*EXERCISE A*: In the passage below on the center of mass of a semi-annular region, what quantity does the answer say must be divided by the area of the region?
*EXERCISE B*: List every equation and inequality that appears in the passage below on the center of mass of a semi-annular region.

*PASSAGE FOR REVIEW*:
******

Center of mass of a semi-annular plane I am trying to find the $y$-coordinate of the center of mass of a semi-annular plane region bounded by $1\leq x^2+y^2 \leq 4$ and $ y > 0$. I know that the sketch should look similar to half a donut above the y axis, but I am not sure how to set up the integral with the appropriate limits.
 A: We want to find the moment of the region about the $x$-axis, and divide by the area of the region. The area is no problem, it is basic geometry, so we deal with the moment. (But we must not forget to divide at the end!)
The easiest way is to note that the moment is the moment of the upper half of the circle $x^2+y^2=4$, minus the moment of the upper half of the circle $x^2+y^2=1$.

******

*GIVEN DATA*:
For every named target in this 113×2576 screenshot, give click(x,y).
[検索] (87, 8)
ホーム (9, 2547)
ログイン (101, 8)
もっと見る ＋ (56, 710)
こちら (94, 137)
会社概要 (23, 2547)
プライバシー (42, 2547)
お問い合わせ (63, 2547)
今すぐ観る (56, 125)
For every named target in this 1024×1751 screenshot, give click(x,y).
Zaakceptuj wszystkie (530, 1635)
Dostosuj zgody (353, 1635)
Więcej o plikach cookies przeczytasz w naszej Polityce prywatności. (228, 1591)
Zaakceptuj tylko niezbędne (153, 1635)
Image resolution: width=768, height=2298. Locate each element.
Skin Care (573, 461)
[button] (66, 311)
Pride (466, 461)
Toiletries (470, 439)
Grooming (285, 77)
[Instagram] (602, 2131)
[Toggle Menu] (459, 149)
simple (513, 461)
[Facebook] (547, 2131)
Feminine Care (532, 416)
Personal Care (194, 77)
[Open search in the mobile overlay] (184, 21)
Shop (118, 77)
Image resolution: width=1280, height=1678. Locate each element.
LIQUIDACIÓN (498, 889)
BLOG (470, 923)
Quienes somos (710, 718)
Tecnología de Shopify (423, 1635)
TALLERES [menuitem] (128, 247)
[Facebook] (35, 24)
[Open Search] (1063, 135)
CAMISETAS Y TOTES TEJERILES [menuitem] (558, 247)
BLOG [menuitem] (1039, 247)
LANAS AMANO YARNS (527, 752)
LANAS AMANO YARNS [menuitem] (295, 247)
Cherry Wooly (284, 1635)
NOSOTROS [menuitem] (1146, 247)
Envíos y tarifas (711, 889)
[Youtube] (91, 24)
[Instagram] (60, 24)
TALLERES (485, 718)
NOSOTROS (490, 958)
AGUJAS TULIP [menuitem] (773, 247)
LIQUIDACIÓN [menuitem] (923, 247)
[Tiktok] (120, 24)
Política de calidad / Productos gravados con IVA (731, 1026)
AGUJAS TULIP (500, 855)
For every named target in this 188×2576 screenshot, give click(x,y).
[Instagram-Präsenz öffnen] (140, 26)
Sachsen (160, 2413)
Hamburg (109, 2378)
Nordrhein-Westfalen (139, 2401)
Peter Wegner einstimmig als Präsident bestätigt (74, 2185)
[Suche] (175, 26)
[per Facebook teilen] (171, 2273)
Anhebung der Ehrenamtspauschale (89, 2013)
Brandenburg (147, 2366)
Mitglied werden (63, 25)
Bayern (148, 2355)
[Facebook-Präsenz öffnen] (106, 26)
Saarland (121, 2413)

******

*OUTPUT A*: The moment of the region about the x-axis.

*OUTPUT B*:
1 ≤ x² + y² ≤ 4
y > 0
x² + y² = 4
x² + y² = 1